QUESTIONS:
A: In the article about accountants being called up to the Army reserve, explain why the pool of military personnel available for the coronavirus response reaches 23,000. Use one or two sentences.
B: Summarize the article about accountants being called up to the Army reserve in two sentences.
C: Carry on the article about accountants being called up to the Army reserve from the point where it stops.

PASSAGE:
——
Covid-19: accountants called up to Army reserve

Accountants are among 3,000 Army reservists with specialist skills set to be called up by the Ministry of Defence (MoD) to help in the fight against coronavirus

The reservists will form part of what is being called the Covid Support Force on top of 20,000 regular service personnel. It lifts to 23,000 the potential pool of military personnel available for the government's coronavirus response.

At the moment, only reservists with specialist skills that meet specific requests for help from other government departments will be called out.

They will be used in a range of roles, which the MoD says including deploying specialist skills such as accounting and engineering, as well as work providing medical and logistical support for the NHS and acting as liaison officers.

Jams Heappey, minister for the armed forces, said: ‘Our reservists are a truly remarkable group of people; each with their own skills and experience from their civilian careers beyond the armed forces.
——
DATA:

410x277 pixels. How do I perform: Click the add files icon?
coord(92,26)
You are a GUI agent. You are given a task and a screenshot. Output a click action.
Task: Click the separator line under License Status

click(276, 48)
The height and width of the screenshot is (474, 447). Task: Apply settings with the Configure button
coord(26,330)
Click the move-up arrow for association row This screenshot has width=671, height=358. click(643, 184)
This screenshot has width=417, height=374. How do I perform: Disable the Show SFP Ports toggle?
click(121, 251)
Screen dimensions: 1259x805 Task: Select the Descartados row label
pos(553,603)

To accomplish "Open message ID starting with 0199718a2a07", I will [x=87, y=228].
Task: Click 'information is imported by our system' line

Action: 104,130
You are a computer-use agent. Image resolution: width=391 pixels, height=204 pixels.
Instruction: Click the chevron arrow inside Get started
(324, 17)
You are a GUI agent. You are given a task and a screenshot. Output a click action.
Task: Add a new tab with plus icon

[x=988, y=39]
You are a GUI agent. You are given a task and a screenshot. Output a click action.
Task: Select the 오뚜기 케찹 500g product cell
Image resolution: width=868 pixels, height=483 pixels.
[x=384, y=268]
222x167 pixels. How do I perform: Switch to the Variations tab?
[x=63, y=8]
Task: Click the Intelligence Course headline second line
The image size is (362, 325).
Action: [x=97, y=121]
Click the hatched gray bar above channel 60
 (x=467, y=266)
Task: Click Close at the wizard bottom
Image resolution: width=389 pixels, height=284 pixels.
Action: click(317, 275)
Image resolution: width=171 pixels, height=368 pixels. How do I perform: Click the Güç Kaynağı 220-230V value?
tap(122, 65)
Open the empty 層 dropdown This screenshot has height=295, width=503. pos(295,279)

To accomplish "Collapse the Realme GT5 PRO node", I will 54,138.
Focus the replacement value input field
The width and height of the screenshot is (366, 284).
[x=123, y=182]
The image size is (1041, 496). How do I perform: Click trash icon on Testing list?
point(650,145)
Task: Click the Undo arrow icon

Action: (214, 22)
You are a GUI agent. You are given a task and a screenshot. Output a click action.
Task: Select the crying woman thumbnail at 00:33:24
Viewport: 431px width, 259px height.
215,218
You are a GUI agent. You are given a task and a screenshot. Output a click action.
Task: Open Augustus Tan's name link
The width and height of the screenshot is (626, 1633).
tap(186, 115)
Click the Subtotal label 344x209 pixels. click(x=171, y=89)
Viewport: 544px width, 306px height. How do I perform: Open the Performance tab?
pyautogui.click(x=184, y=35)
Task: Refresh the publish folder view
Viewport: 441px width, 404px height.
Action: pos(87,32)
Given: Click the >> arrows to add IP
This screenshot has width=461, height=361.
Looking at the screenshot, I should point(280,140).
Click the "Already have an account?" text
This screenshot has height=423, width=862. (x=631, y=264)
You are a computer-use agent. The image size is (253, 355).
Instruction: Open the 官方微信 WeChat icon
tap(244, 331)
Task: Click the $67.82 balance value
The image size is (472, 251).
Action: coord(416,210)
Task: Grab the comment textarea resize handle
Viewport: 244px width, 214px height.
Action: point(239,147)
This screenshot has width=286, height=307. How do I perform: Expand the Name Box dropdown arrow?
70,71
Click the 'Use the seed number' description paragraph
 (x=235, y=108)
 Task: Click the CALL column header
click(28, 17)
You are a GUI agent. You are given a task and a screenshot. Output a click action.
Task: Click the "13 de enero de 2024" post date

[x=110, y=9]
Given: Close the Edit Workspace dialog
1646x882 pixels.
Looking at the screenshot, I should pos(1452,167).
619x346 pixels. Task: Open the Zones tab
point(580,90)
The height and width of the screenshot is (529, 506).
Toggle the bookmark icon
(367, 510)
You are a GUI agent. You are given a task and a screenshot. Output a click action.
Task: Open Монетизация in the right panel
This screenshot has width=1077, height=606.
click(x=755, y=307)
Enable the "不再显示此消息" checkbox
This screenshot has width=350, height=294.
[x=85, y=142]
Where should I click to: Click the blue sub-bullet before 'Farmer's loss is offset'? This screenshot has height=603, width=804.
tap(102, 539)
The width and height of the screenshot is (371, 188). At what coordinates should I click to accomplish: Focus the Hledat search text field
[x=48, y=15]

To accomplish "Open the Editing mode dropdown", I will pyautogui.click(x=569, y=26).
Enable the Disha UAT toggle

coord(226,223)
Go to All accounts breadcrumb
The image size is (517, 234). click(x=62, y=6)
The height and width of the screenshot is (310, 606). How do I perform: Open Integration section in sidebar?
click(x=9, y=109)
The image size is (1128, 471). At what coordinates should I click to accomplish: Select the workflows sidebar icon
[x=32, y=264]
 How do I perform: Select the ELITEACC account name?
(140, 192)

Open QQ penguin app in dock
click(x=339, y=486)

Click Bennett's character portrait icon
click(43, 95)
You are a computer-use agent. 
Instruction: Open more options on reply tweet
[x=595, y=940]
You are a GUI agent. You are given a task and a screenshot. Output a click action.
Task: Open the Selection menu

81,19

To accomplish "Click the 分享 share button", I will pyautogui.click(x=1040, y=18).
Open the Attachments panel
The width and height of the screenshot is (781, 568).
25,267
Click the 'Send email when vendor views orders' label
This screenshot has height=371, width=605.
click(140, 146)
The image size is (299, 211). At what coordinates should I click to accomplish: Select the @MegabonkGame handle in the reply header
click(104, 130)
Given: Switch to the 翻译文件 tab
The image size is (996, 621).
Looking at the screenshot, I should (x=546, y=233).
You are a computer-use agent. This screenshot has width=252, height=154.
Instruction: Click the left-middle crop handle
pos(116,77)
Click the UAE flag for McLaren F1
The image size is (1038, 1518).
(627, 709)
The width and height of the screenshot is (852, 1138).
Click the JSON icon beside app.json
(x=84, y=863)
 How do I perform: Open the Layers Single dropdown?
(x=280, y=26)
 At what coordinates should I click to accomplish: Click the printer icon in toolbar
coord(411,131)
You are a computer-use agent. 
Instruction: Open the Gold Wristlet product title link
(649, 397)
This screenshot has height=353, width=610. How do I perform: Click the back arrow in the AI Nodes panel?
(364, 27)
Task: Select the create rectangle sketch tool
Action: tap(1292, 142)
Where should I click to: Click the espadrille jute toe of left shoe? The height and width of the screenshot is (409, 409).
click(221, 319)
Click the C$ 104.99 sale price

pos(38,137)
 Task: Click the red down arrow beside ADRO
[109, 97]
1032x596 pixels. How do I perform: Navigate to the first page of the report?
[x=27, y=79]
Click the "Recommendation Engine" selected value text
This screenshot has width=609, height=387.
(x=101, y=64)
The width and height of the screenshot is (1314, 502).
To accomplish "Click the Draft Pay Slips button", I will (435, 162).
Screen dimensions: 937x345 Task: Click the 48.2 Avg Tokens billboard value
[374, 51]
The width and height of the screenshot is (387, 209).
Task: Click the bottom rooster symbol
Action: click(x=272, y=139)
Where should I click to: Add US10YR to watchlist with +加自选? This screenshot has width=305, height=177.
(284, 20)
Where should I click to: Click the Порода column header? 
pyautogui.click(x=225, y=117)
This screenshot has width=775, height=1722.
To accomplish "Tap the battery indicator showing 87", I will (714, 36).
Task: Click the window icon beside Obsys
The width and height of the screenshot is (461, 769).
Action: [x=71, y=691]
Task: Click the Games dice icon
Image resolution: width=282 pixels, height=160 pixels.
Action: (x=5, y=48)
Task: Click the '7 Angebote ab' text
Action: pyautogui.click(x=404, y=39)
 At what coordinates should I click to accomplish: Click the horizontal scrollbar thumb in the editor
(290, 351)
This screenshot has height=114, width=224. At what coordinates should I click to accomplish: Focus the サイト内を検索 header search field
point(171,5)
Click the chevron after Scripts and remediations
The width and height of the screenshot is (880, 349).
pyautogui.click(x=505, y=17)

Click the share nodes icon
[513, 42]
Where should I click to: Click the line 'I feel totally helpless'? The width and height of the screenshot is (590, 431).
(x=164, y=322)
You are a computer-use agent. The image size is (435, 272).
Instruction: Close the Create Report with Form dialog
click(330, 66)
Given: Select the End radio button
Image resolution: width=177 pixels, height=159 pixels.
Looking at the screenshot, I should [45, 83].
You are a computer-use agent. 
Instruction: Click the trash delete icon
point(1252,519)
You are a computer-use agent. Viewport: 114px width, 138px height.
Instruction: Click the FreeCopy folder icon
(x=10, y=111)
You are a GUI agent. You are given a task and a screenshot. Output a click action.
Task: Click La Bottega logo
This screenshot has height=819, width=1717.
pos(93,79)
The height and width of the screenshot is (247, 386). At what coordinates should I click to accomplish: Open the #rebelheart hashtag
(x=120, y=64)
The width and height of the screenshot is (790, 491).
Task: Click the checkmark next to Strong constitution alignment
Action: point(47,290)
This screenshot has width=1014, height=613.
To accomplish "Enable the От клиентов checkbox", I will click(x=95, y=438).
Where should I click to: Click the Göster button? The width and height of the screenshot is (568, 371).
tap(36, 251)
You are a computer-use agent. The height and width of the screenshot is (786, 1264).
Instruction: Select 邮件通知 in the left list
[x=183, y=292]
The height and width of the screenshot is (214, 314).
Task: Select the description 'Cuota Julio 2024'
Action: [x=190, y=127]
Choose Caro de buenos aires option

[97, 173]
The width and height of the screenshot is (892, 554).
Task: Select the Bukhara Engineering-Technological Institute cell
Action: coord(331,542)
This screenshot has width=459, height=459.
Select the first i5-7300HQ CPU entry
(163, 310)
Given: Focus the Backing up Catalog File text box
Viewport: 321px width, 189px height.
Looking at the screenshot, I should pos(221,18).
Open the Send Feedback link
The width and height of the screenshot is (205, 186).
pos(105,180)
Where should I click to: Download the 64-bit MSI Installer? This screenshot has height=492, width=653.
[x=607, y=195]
——
ANSWERS FOR THIS EXERCISE:
A: The 3,000 reservists being called up will join the Covid Support Force on top of 20,000 regular service personnel. Together they raise the potential pool to 23,000.

B: The Ministry of Defence is set to call up 3,000 Army reservists with specialist skills, accountants among them, to join 20,000 regular personnel in a Covid Support Force, bringing the potential pool to 23,000. For now, only reservists whose skills match specific requests from other government departments will be called out, and they will serve in roles such as accounting, engineering, medical and logistical support for the NHS, and liaison work.

C:
‘At times like these, to be able to draw on that pool of talent and expertise is invaluable. I know that our reservists will answer the nation’s call with real enthusiasm and will play a key part in our response to Covid-19.’

In a letter to employers, who will be required to consent to release staff for the roles, Major General Simon Brooks-Ward, assistant chief of defence staff (reserves and cadets) said this was ‘just the initial stage of the tried and tested “intelligent mobilisation” process.’

He wrote: ‘It is intended to fill specific gaps by carefully selecting the right reservists available. As and when those reservists are selected, they should inform their employers and ensure there are no compelling reasons why they cannot be released, before confirming their availability for mobilisation.’

The MoD will not mobilising reservists employed in medical, welfare or other key worker roles, or those key to a role that is not included in the definition of key worker, and where the role is key to the nation’s response.

Brooks-Ward said any use of compulsory mobilisation would remain limited and driven solely by operational necessity.

Employers of mobilised reservists will be able to claim financial compensation, and are being advised to plan for employees to be deployed for at least six months, but for no longer than 12 months, which is the limit under current legislation.